_EXCERPT PROVIDED:_

Content starts

The Movie Waffler New to VOD - CLOSE YOUR EYES | The Movie Waffler

New to VOD - CLOSE YOUR EYES

New to VOD - CLOSE YOUR EYES
A former filmmaker is drawn into the decades old mystery of his lead actor's disappearance.

Review by Eric Hillis

Directed by: Victor Erice

Starring: Manolo Solo, José Coronado, Ana Torrent, Mario Pardo, Soledad Villamil

Close Your Eyes poster


One of the most influential films to ever emerge from Spain, Victor Erice's 1973 debut The Spirit of the Beehive is about a young girl who retreats into a world of cinema to escape the trauma of life in post civil war Spain. Erice's latest, Close Your Eyes, only his fourth film in his 50 year career, is about an old man who has retreated from cinema. Having not made a film since 1992's The Quince Tree Sun, it was fair to surmise Erice had himself retreated from filmmaking. Yet here he is in his eighties, delivering what feels like a perfect bookend to a career that began with a child discovering the power of cinema and now might end with an old man rediscovering its importance.

Content ends

_PROVIDED DATA:_
Content starts

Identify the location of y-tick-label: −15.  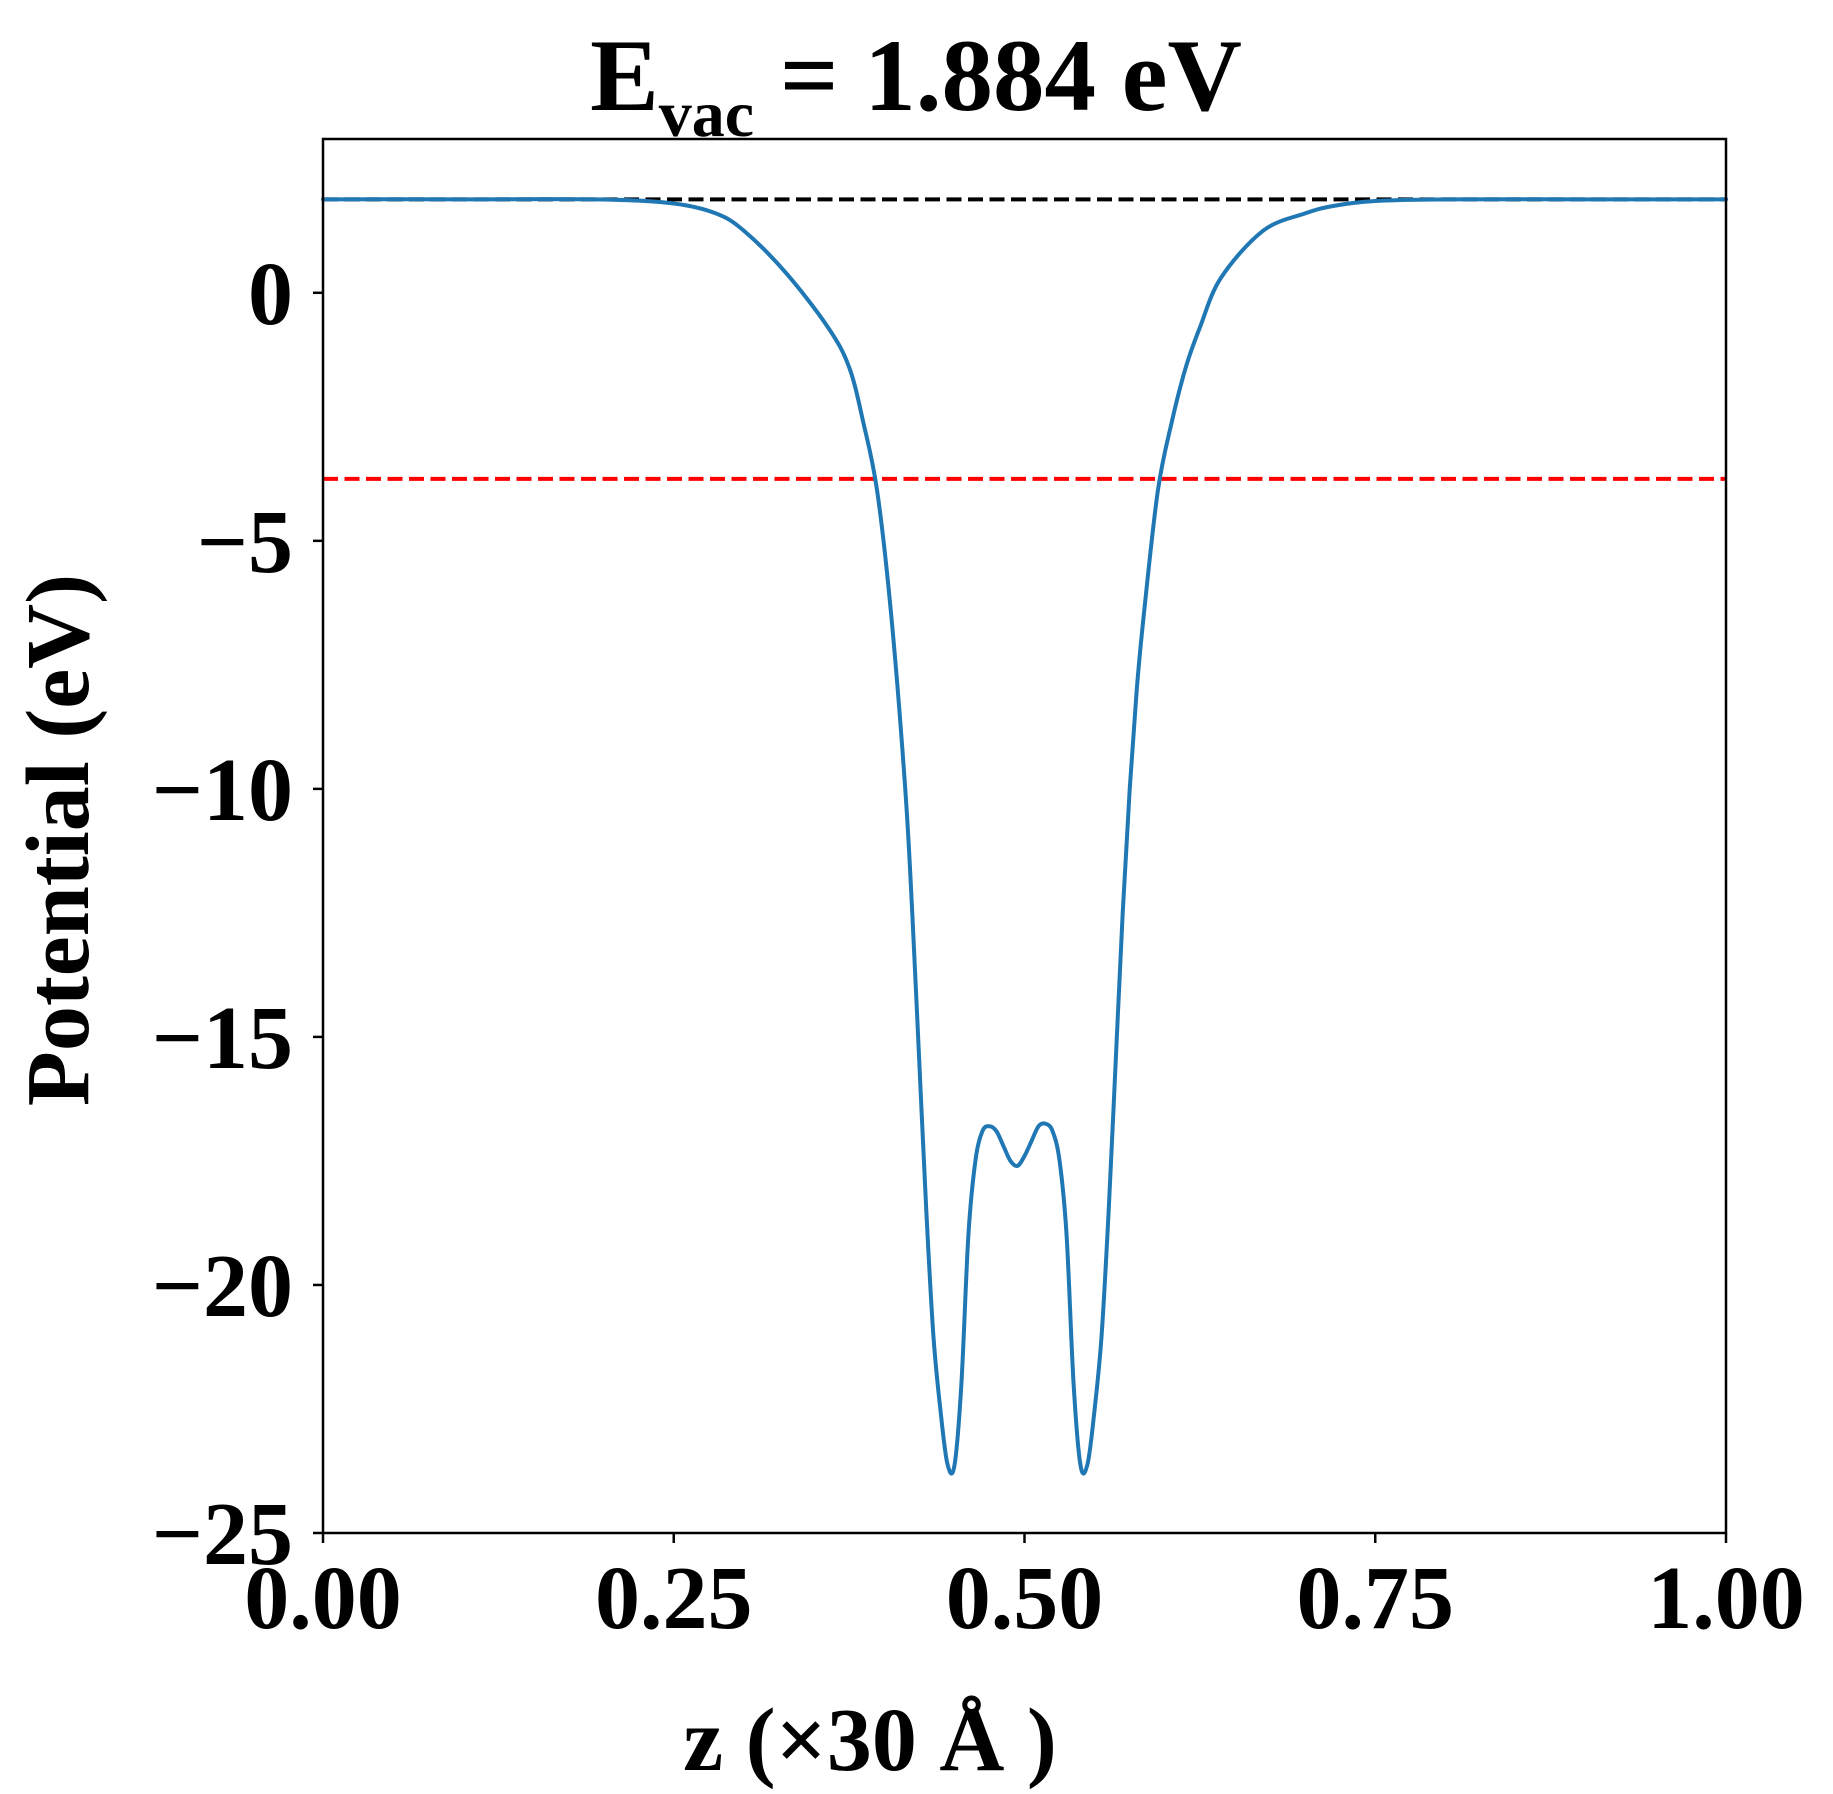
(222, 1038).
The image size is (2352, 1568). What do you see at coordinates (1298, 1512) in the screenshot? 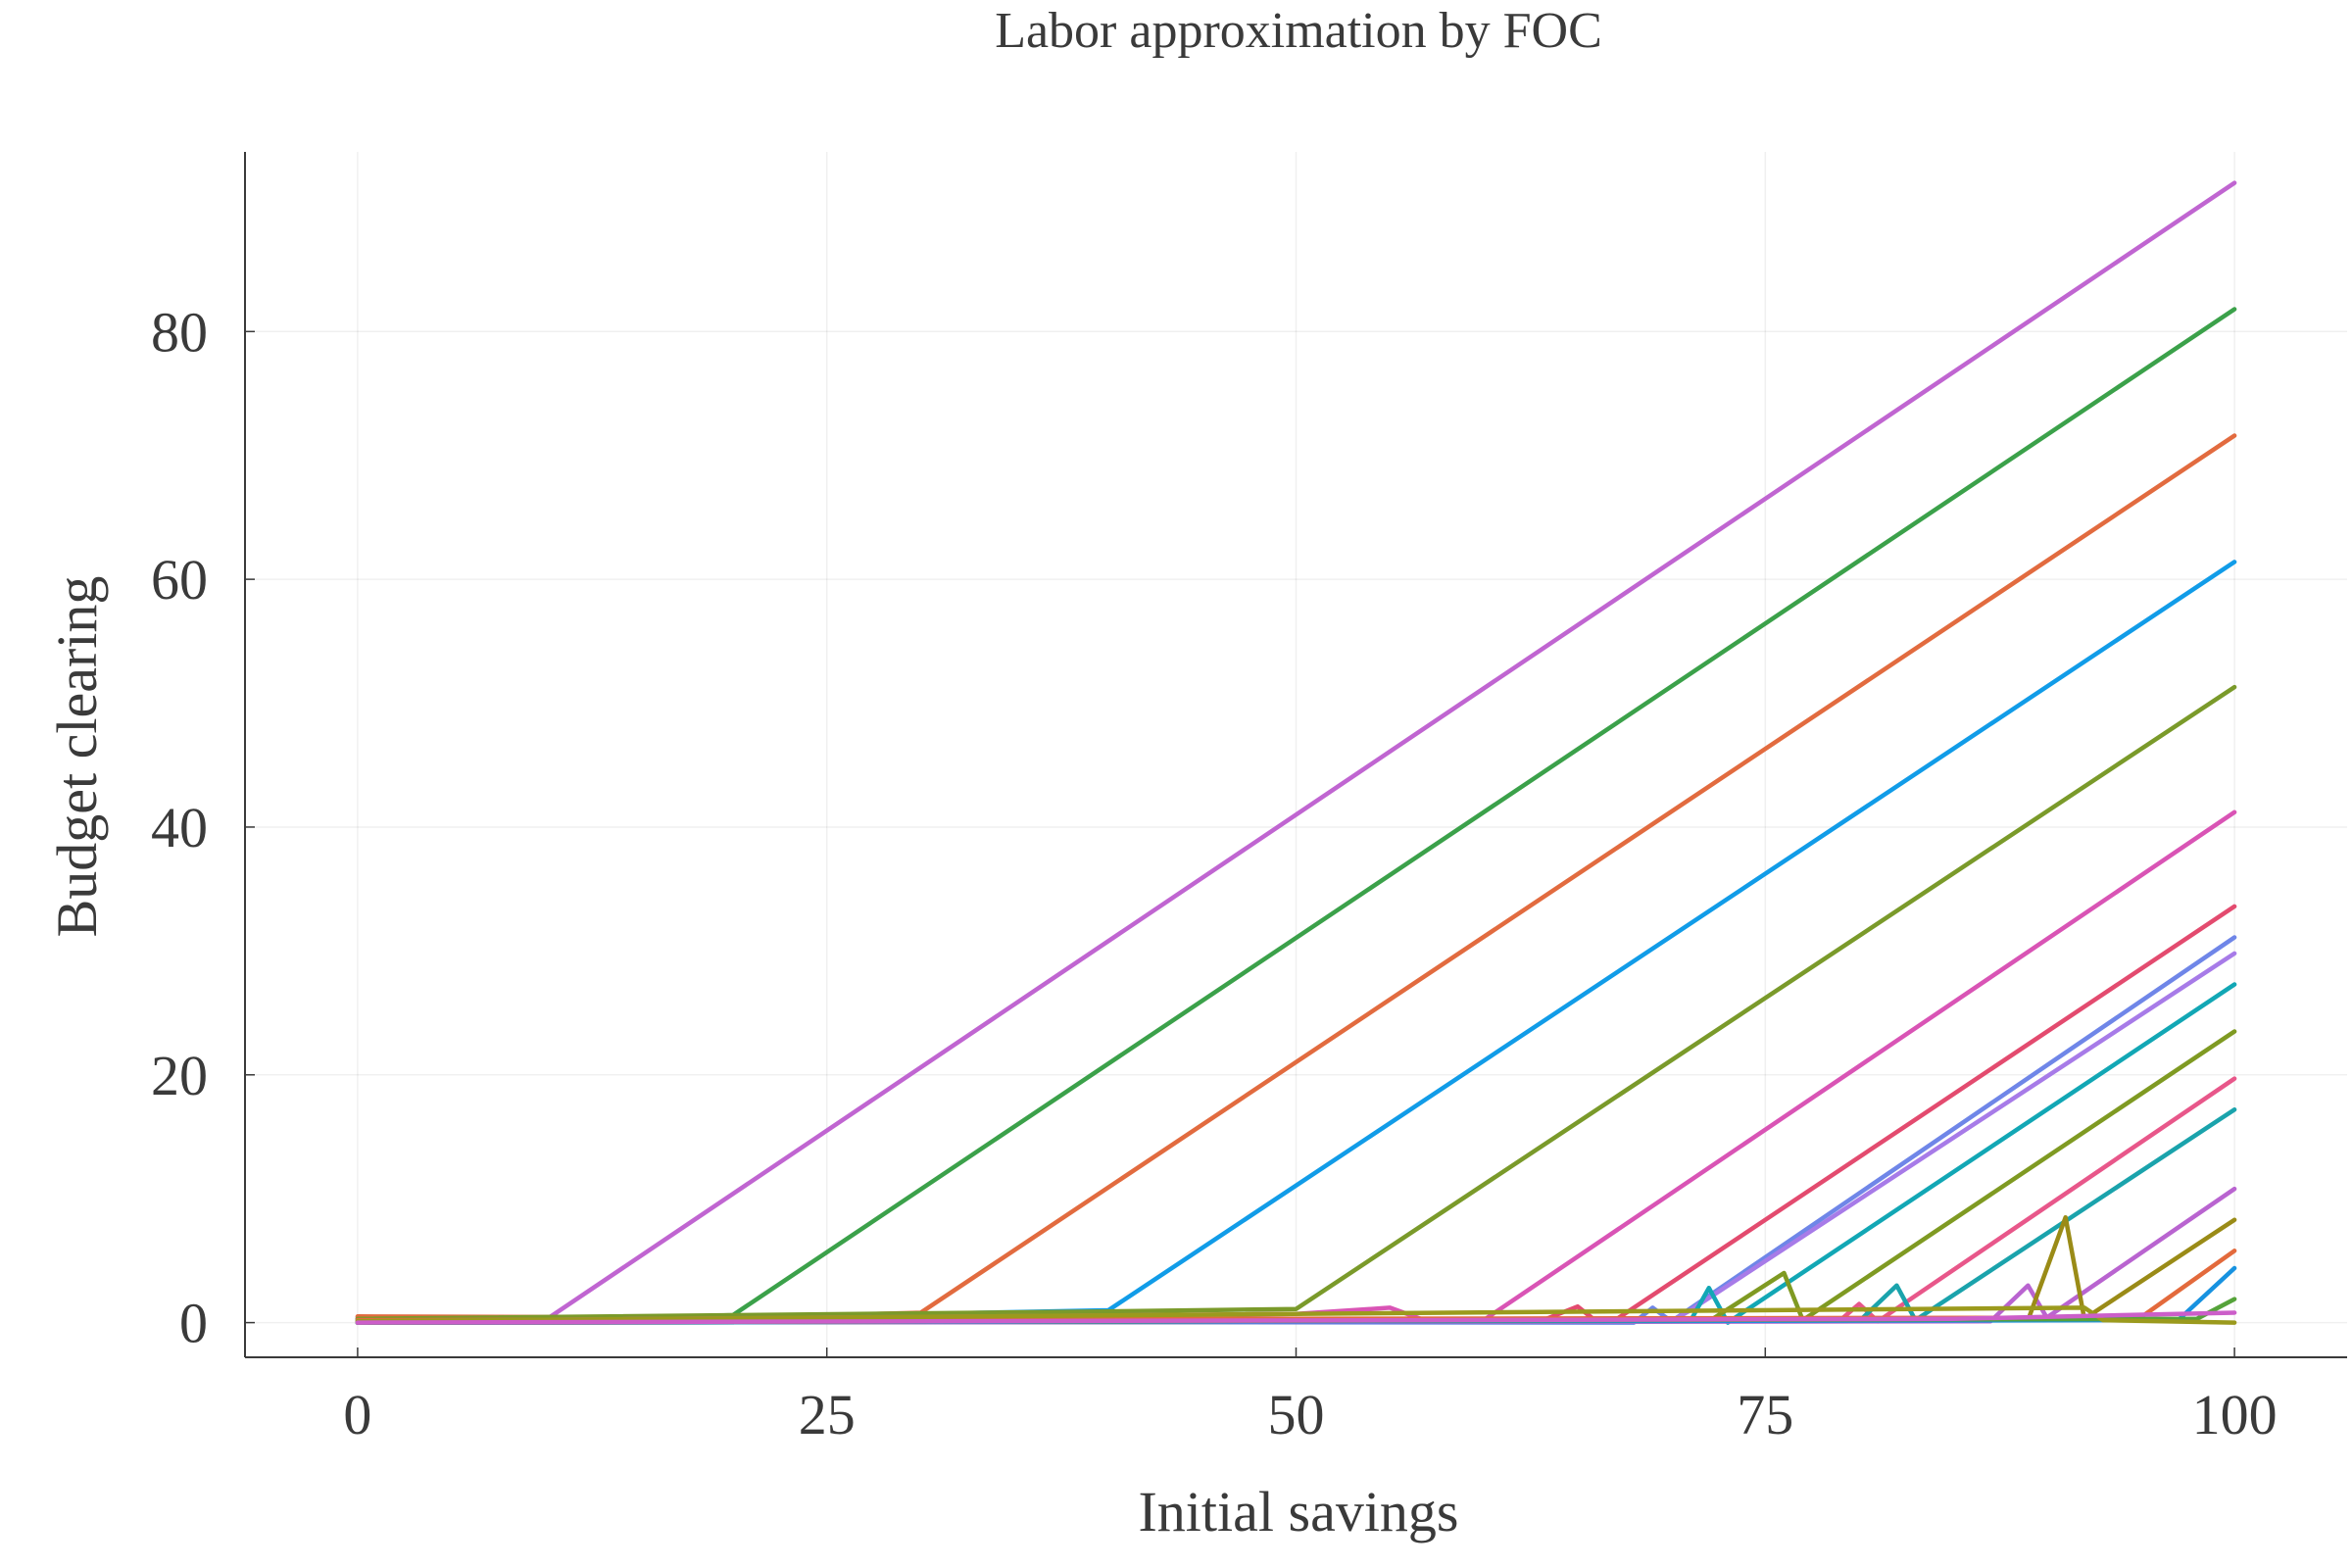
I see `x-axis-label: Initial savings` at bounding box center [1298, 1512].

Content ends

_TASKS:_
a) Answer each question about the Close Your Eyes review, labeling your answers (i), (ii), and (iii):
(i) Who directed Close Your Eyes?
(ii) In what year did Erice's debut, The Spirit of the Beehive, come out?
(iii) What was the title of Erice's last film before Close Your Eyes?
b) Can you reproduce a section of the Close Your Eyes review word for word? Start at "Directed by: Victor Erice" and end after "rediscovering its importance.".

_EXPECTED RESULTS:_
a)
(i) Victor Erice
(ii) 1973
(iii) The Quince Tree Sun

b)
Directed by: Victor Erice

Starring: Manolo Solo, José Coronado, Ana Torrent, Mario Pardo, Soledad Villamil

Close Your Eyes poster


One of the most influential films to ever emerge from Spain, Victor Erice's 1973 debut The Spirit of the Beehive is about a young girl who retreats into a world of cinema to escape the trauma of life in post civil war Spain. Erice's latest, Close Your Eyes, only his fourth film in his 50 year career, is about an old man who has retreated from cinema. Having not made a film since 1992's The Quince Tree Sun, it was fair to surmise Erice had himself retreated from filmmaking. Yet here he is in his eighties, delivering what feels like a perfect bookend to a career that began with a child discovering the power of cinema and now might end with an old man rediscovering its importance.